To be, or not to be: that is the question
Introduction
Binary Classification is the task of classifying elements into one of two classes/groups. Some examples include determining if a person has a particular disease, classifying email as spam or not spam, and detecting credit card fraud. It is a form of supervised learning where a model is trained based on a set of observations, and then used to classify new observations into categories.
Methods
Some commonly used methods for binary classification are:
- k-Nearest Neighbour
- Naive Bayes
- Logistic Regression
- Decision Trees
- Random Forests
- SVMs
- Neural Networks
The choice of method depends on the problem and available data. According to the No Free Lunch Theorem, any two optimization algorithms are equivalent when their performance is averaged across all possible problems. It is recommended to start with simpler methods and consider more complex ones if needed.
Evaluation
The most common evaluation metric for binary classification is accuracy. It is defined as:
Accuracy = (# Correct Predictions)/(# Observations)
However, accuracy may not always be the best metric for every use case. For example, in the case of cancer detection, if most samples are negative (no cancer), a model that predicts all samples as negative would still achieve high accuracy. However, this is undesirable because we don't want to mistakenly tell a person with cancer that they don't have the disease. Instead, we can request further tests for individuals without cancer, if necessary. Therefore, we would want a model that minimizes the prediction of positive cases as negative, i.e., has a higher recall.
Let's consider a scenario where our observations consist of both positive (P) and negative (N) samples. The model provides two types of predictions: predicted positive (P') and predicted negative (N'). By analyzing these predictions, we can construct a confusion matrix as shown below:
(Source: MathWorks)
In the confusion matrix, we have the following categories:
- True Positive (TP): Positive samples correctly predicted as positive.

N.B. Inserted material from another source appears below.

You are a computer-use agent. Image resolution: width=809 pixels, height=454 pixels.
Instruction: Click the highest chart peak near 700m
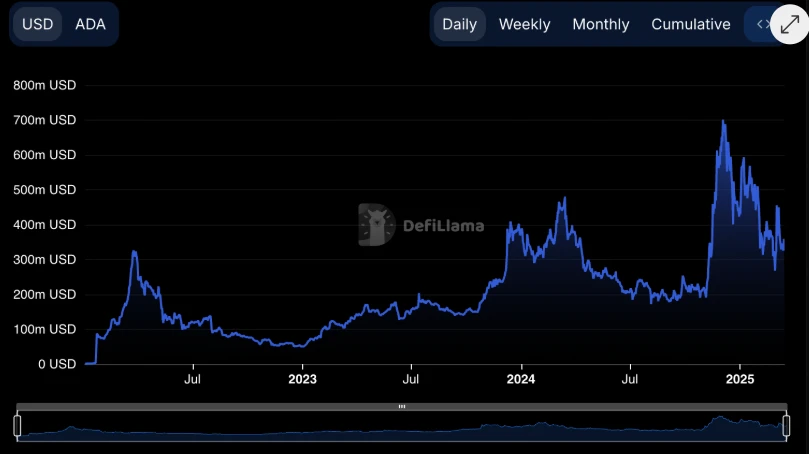coord(723,122)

- True Negative (TN): Negative samples correctly predicted as negative.
- False Positive (FP): Negative samples incorrectly predicted as positive.

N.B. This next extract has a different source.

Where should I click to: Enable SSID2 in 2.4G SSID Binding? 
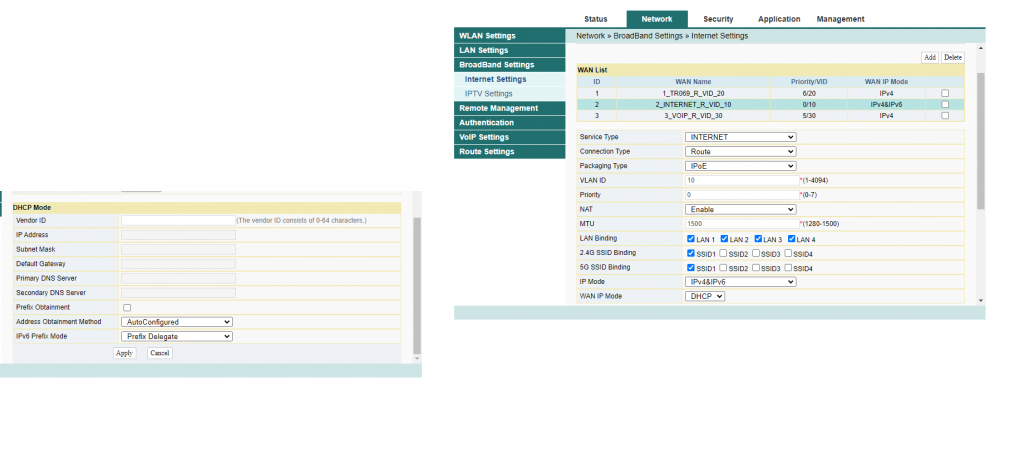point(725,254)
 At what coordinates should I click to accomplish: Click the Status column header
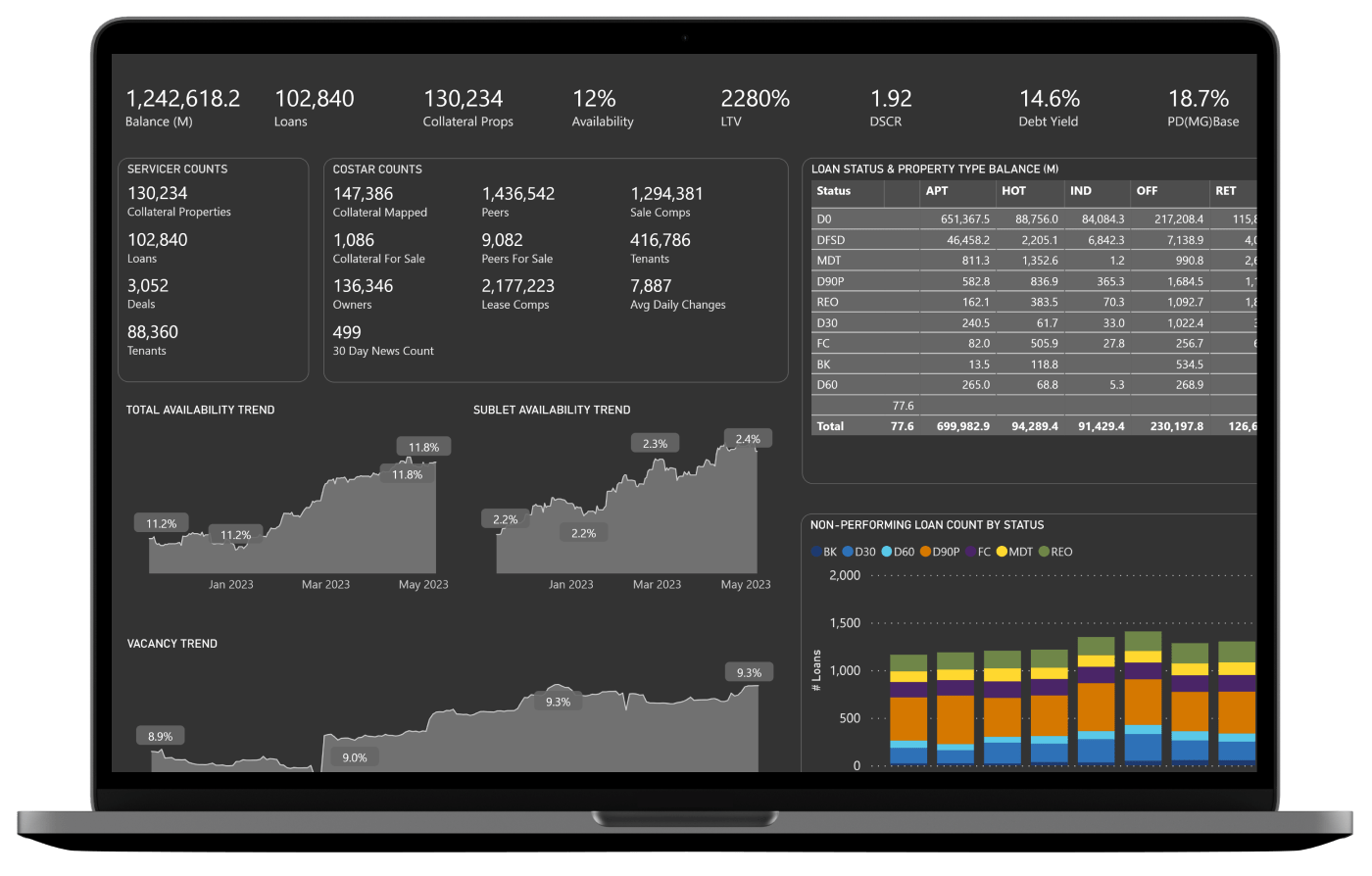point(833,191)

- False Negative (FN): Positive samples incorrectly predicted as negative.
From the confusion matrix, we can observe the following relationships:
- P + N = Total number of observations.
- TP + TN = Number of true (correct) predictions.

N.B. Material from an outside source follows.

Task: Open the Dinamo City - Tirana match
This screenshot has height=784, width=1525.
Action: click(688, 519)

- FP + FN = Number of false (incorrect) predictions.
- TP + FN = Total number of positive samples (P).
- TN + FP = Total number of negative samples (N).
- TP + FP = Total number of predicted positive samples (P').
- TN + FN = Total number of predicted negative samples (N').
Therefore, Accuracy (ACC) = (TP + TN)/(P + N)
We can derive 8 more useful metrics based on TP, FP, TN, FN. These are:
- Recall/Sensitivity/Hit Rate/True Positive Rate (TPR) = TP/P
- Miss Rate/False Negative Rate (FNR) = FN/P
- Specificity (SPC)/True Negative Rate (TNR) = TN/N
- Fall-out/False Positive Rate (FPR) = FP/N
- Precision/Positive predictive value (PPV) = TP/P'
- False Discovery Rate (FDR) = FP/P'
- Negative predictive value (NPV) = TN/N'
- False Omission Rate (FOR) = FN/N'
Further Derivations:
- Positive Likelihood ratio (LR+) = TPR/FPR
- Negative Likelihood ratio (LR-) = FNR/TNR
Sample Values:
Actual Predicted
1 1
0 0
0 1
1 0
1 1
0 0
0 0
1 0
Metrics:
P = 4
N = 4
P' = 3
N' = 5
TP = 2
TN = 3
FP = 1
FN = 2
P + N = 8
TP + TN = 5
FP + FN = 3
TP + FN = P = 4
TN + FP = N = 4
TP + FP = P' = 3
TN + FN = N' = 5
ACC = (TP + TN)/(P + N) = 5/8 = 0.625
Recall/TPR = TP/P = 2/4 = 0.5
FNR = FN/P = 2/4 = 0.5
TNR = TN/N = 3/4 = 0.75
FPR = FP/N = 1/4 = 0.25
Precision/PPV = TP/P' = 2/3 = 0.67
FDR = FP/P' = 1/3 = 0.33
NPV = TN/N' = 3/5 = 0.6
FOR = FN/N' = 2/5 = 0.4
LR+ = TPR/FPR = 0.5/0.25 = 2
LR- = FNR/TNR = 0.5/0.75 = 0.67
Another commonly used evaluation metric is AUC (Area under the curve)/ROC (Receiver operating characteristic) curve score.
ROC Curve (Source:Wikipedia)
A ROC space is defined by FPR and TPR as x and y axes, respectively, which depicts relative trade-offs between true positive (benefits) and false positive (costs). The ROC curve is created by plotting the true positive rate (TPR) against the false positive rate (FPR) at various threshold settings. AUC is the area under the ROC Curve. A higher AUC score signifies a better model.